Source document below:
Detroit Lake Deep Drawdown Delayed Till Next Year: Report
Temporary good news for Willamette Valley kokanee anglers: The Army Corps of Engineers is delaying their super-deep drawdown of Detroit Lake from this fall to late 2026.
That’s according to a report this morning in the Salem Statesman-Journal, which adds that the Corps will use the time “to listen to what impacted people have to say about this drawdown.”

The federal agency’s plans to drain the reservoir to its lowest level ever is meant to help downstream-migrating young spring Chinook and winter steelhead smolts get through Detroit Dam, but doing so will suck many kokanee out of the impoundment too, if what happened in fall 2023 at Green Peter Reservoir for the same reason is any indication.
The Green Peter drawdown also led to water quality issues in downstream towns as their systems struggled to deal with all the sediment, and there are fears that doing the same at Detroit could impact the drinking water of 200,000 people, according to outdoor reporter Zach Urness, who has been all over this story.
End of Source document.
Information given below:
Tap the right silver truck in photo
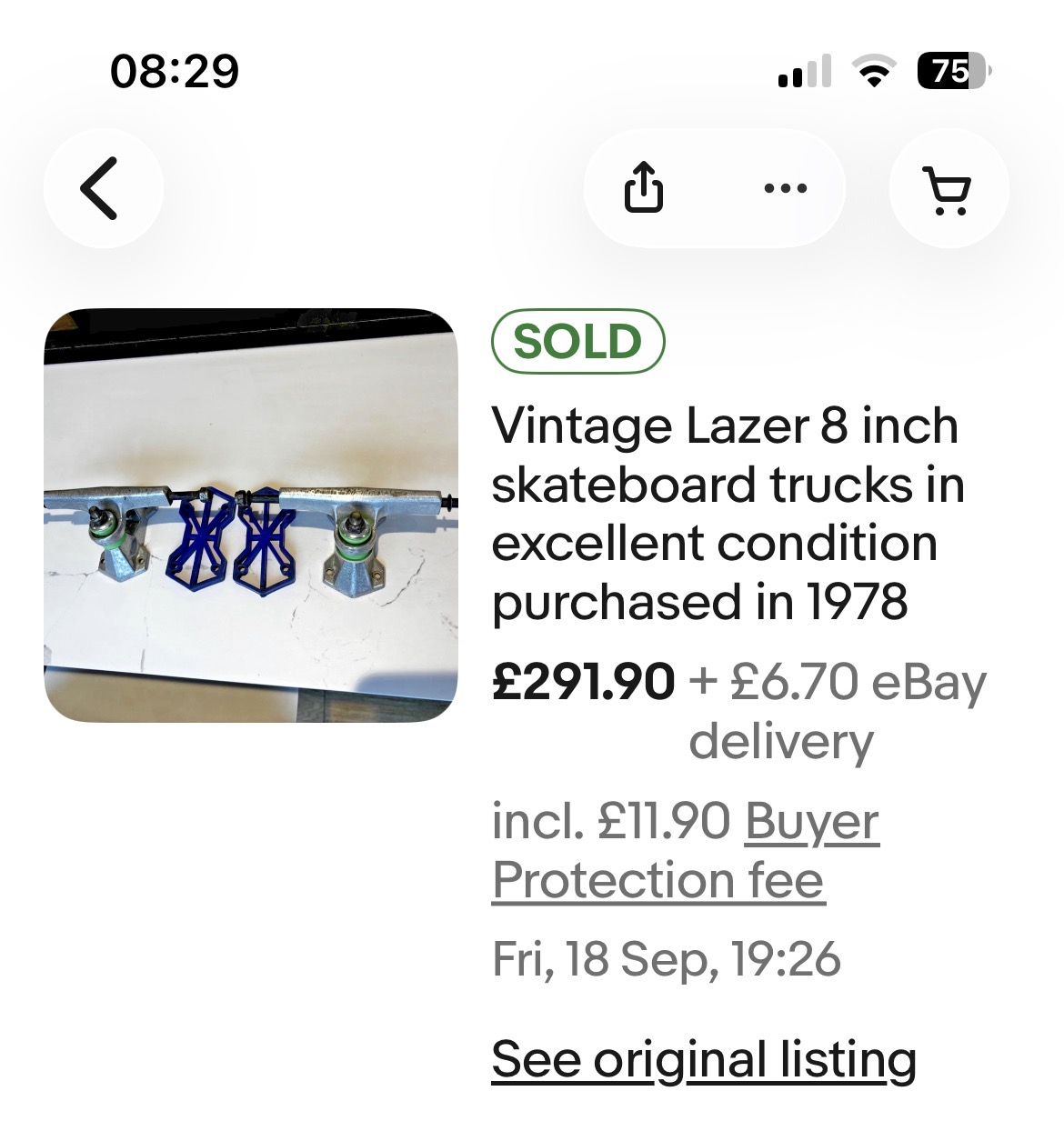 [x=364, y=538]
End of Information given.
Information given below:
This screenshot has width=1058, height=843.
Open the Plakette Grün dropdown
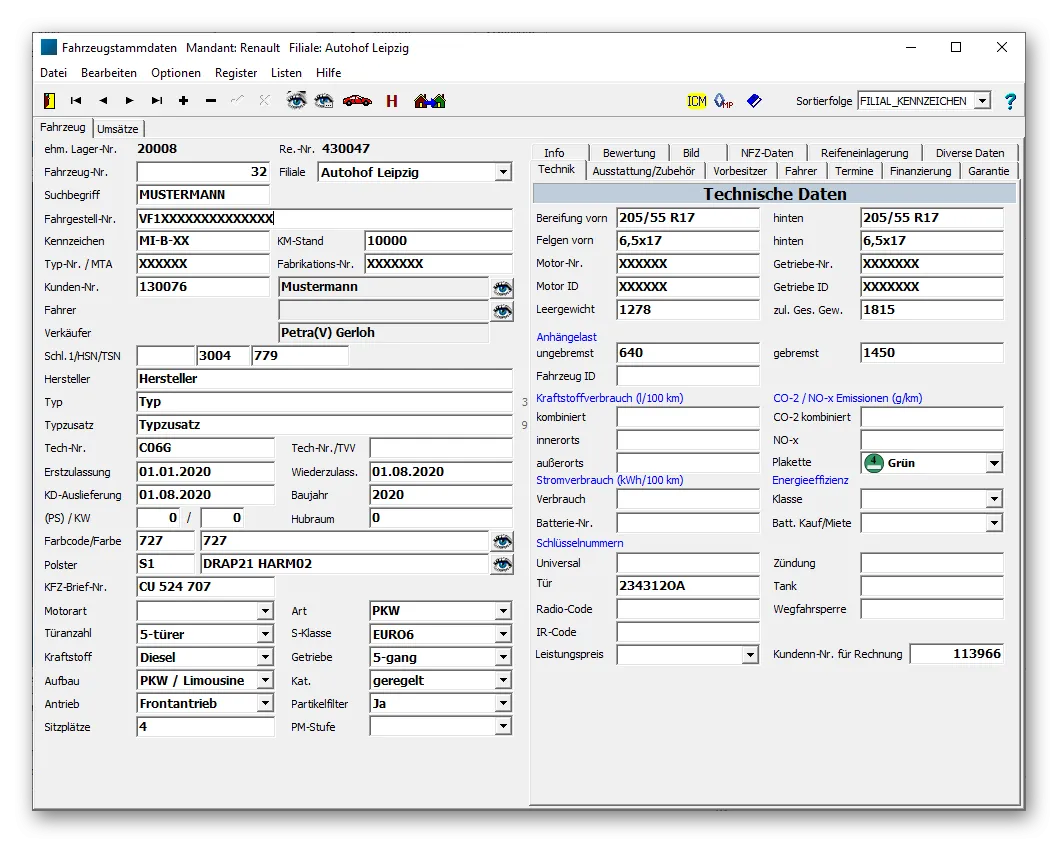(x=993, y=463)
End of Information given.
What to do: Quote the Detroit Lake drawdown article above in full, word for word.

Answer space:
Detroit Lake Deep Drawdown Delayed Till Next Year: Report
Temporary good news for Willamette Valley kokanee anglers: The Army Corps of Engineers is delaying their super-deep drawdown of Detroit Lake from this fall to late 2026.
That’s according to a report this morning in the Salem Statesman-Journal, which adds that the Corps will use the time “to listen to what impacted people have to say about this drawdown.”

The federal agency’s plans to drain the reservoir to its lowest level ever is meant to help downstream-migrating young spring Chinook and winter steelhead smolts get through Detroit Dam, but doing so will suck many kokanee out of the impoundment too, if what happened in fall 2023 at Green Peter Reservoir for the same reason is any indication.
The Green Peter drawdown also led to water quality issues in downstream towns as their systems struggled to deal with all the sediment, and there are fears that doing the same at Detroit could impact the drinking water of 200,000 people, according to outdoor reporter Zach Urness, who has been all over this story.